“张将军,”军神的声音毫无波澜,仿佛刚才只是下达了一个再普通不过的日常指令,“为我们的客人安排好通讯线路。确保他们能‘第一时间’、‘安全无虞’地将这里的情况,以及熊猫国的‘善意’与‘决心’,准确无误地传达回他们的首都。”
他强调着“第一时间”和“安全无虞”,其中的监视与控制意味不而喻。
张振海少将“唰”地起立,身姿挺拔如松,肃然敬礼:“是!保证完成任务!”
他的声音洪亮有力,与特使们的颓然形成鲜明对比。
他迅速拿起内部通讯器,低声而清晰地传达命令。
很快,几名身着黑色制服、神情冷峻、行动无声的工作人员进入会议厅,如同精准的机械,分别走向三位特使。
“桑托斯特使,请随我来,专用保密通讯室已为您准备。”一名工作人员的声音礼貌却不容拒绝。
“哈吉特使,您需要医疗协助吗?通讯室有应急药品。”另一名工作人员半扶半架起瘫软的哈吉。

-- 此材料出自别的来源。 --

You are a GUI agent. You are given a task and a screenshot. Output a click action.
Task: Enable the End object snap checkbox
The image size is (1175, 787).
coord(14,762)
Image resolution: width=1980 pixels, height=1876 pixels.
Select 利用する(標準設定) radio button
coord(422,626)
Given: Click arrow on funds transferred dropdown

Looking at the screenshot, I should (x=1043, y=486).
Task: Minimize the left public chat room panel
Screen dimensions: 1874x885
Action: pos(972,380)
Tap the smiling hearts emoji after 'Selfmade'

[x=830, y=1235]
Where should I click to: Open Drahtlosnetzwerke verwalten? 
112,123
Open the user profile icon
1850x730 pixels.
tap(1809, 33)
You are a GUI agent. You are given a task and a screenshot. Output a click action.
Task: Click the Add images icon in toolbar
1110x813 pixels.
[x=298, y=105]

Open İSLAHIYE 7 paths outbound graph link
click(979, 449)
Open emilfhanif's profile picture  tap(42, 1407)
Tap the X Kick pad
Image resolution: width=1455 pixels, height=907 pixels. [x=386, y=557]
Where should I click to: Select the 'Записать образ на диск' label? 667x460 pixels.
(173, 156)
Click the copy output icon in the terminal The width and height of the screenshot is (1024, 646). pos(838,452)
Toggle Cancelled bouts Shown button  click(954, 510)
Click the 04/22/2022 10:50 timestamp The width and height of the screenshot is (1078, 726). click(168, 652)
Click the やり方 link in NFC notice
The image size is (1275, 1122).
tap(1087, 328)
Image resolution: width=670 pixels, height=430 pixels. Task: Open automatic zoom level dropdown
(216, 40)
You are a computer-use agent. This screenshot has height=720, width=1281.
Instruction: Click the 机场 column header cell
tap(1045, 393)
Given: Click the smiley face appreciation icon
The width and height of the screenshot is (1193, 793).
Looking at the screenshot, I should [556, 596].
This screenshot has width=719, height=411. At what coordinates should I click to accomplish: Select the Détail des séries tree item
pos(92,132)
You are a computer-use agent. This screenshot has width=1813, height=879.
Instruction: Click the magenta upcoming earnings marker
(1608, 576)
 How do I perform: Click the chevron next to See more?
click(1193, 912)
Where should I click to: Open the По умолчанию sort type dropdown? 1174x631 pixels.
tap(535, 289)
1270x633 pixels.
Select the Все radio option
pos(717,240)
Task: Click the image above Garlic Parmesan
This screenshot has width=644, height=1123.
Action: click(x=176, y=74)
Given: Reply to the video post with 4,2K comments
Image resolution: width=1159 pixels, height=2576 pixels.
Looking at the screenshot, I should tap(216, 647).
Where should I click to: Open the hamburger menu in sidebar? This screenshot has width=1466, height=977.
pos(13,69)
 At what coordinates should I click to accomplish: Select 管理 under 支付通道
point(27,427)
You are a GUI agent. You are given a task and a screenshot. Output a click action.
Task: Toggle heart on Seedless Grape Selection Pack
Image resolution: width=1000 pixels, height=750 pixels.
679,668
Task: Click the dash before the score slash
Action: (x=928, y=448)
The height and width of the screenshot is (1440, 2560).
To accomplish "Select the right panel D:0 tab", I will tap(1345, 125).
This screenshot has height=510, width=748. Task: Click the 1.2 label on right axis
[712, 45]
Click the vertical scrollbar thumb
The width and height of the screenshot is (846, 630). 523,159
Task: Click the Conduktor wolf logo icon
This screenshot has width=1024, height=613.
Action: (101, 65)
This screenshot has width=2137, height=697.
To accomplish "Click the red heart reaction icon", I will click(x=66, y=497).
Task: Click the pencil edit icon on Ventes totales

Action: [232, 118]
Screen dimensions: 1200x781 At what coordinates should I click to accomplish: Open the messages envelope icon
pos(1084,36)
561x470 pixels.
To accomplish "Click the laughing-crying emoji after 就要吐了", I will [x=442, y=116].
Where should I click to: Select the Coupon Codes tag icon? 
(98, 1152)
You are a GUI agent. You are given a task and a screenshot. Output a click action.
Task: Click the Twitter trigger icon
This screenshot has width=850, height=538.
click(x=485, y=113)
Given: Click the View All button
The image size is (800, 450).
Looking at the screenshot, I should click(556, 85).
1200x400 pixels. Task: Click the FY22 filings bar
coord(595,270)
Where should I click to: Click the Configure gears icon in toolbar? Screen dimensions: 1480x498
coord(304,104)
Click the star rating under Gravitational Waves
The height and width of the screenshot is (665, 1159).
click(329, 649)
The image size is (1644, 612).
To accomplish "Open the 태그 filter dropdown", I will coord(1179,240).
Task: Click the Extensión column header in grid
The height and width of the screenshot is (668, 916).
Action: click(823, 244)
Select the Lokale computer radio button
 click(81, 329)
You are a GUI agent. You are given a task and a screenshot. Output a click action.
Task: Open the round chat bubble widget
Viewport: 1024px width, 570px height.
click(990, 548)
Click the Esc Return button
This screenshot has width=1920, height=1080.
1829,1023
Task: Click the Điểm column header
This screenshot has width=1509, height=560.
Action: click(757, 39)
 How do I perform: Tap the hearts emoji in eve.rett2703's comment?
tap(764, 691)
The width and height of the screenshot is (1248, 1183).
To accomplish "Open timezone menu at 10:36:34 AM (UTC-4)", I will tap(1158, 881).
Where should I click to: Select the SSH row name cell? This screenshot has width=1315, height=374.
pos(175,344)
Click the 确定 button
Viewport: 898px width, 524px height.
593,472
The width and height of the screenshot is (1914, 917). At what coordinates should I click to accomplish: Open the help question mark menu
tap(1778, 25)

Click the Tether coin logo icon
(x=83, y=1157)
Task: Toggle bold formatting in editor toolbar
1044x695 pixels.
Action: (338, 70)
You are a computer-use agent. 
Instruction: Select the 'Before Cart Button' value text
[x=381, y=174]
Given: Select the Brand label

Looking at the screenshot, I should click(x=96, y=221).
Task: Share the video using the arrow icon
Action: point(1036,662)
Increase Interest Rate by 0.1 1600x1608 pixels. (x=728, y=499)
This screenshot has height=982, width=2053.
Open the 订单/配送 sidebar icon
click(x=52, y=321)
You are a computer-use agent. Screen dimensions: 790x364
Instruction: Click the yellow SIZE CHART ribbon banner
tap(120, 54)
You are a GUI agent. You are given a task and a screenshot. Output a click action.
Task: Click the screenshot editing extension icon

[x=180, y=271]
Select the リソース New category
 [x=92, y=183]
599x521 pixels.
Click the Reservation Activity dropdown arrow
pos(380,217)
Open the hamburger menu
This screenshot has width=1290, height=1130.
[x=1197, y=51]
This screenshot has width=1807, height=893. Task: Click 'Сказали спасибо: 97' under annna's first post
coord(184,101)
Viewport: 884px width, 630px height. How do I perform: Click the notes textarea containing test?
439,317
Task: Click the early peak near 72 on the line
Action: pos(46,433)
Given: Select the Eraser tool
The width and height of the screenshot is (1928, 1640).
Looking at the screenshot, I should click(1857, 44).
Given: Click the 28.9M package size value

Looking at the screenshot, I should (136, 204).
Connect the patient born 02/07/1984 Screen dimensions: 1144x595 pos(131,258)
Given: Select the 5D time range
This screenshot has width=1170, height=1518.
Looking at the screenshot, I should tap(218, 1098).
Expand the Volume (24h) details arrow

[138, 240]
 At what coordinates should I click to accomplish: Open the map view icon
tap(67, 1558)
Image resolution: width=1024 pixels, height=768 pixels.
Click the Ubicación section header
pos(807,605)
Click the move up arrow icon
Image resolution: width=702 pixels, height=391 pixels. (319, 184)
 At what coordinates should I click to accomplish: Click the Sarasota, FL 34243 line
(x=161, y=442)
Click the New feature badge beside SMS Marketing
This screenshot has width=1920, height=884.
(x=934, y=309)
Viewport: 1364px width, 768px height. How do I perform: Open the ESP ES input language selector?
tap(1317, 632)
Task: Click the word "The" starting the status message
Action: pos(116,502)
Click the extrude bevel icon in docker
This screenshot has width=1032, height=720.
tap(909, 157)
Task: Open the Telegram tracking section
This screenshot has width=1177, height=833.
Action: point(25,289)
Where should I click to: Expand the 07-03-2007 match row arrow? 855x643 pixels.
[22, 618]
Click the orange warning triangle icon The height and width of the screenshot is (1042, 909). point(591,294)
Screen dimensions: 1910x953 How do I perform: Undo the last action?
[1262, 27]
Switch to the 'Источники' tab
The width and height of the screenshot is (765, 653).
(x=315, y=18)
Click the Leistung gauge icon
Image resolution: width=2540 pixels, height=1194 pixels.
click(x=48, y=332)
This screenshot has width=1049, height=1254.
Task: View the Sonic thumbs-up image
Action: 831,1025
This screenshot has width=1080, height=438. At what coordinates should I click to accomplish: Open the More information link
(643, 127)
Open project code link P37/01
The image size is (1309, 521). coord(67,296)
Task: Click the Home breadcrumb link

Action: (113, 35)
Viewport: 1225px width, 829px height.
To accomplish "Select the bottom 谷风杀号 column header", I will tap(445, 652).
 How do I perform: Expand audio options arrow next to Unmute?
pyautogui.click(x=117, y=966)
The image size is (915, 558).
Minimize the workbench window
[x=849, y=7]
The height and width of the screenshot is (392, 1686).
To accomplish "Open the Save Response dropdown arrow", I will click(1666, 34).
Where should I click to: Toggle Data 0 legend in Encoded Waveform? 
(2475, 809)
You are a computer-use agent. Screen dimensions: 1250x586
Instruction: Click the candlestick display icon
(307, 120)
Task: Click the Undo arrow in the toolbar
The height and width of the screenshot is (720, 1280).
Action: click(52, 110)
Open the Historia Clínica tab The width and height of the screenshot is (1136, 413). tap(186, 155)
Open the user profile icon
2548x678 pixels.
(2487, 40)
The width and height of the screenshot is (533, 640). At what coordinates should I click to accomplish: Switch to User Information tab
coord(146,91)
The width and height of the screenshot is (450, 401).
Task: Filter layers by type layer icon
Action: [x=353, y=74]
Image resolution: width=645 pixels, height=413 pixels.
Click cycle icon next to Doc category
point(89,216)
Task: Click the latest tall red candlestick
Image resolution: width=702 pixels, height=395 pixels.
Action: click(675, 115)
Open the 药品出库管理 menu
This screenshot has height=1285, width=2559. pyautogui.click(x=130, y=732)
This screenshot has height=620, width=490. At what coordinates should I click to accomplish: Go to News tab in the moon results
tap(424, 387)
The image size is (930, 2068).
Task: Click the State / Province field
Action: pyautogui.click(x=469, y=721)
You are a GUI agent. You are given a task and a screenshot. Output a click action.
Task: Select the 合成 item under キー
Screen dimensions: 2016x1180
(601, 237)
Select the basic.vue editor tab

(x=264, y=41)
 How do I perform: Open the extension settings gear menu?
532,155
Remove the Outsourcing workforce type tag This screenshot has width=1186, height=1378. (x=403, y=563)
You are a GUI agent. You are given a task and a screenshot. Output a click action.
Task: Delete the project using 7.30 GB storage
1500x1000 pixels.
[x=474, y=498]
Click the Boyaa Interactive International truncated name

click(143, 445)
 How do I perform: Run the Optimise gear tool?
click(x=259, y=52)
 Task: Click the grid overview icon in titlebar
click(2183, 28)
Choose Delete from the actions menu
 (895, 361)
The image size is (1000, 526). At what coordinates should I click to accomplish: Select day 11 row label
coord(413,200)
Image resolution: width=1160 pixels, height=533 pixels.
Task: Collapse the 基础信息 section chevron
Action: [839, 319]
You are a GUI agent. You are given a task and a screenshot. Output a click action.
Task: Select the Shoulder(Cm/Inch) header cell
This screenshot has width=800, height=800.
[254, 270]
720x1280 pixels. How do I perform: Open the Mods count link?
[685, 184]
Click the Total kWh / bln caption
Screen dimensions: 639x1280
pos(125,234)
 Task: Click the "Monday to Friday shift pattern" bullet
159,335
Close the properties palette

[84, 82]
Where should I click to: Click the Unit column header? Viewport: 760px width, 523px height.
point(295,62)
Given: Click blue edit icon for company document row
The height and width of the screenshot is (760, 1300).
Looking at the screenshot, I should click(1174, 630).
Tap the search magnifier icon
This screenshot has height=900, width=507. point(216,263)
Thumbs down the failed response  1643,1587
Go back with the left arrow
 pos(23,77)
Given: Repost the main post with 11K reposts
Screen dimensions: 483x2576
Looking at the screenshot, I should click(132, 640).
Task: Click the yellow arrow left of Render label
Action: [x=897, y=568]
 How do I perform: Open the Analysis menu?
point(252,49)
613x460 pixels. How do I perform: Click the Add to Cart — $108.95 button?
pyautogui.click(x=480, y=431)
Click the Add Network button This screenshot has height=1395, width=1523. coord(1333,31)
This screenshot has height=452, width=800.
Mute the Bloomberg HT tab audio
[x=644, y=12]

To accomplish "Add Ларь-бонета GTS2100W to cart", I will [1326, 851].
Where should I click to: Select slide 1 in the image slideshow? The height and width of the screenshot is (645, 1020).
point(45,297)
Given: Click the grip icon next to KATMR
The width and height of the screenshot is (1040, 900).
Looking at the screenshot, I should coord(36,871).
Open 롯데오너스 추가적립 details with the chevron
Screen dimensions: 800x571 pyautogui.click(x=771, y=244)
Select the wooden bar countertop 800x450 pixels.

“阮上校,这边请。”工作人员对阮文忠做了一个引导的手势。
特使们如同提线木偶般被引导着离开。
桑托斯女士在转身前,最后看了一眼那依旧闪烁着幽蓝光芒的海底矿点全息图,眼神复杂到了极点——恐惧、愤怒、绝望,还有一丝被那巨大利益诱惑而产生的、连她自己都唾弃的动摇。
哈吉·阿卜杜勒几乎是被架着走的,口中还无意识地念叨着“三天……三天……”。
阮文忠上校脚步沉重,每一步都像踏在泥沼里,他挺直的背影透着一股悲壮的绝望。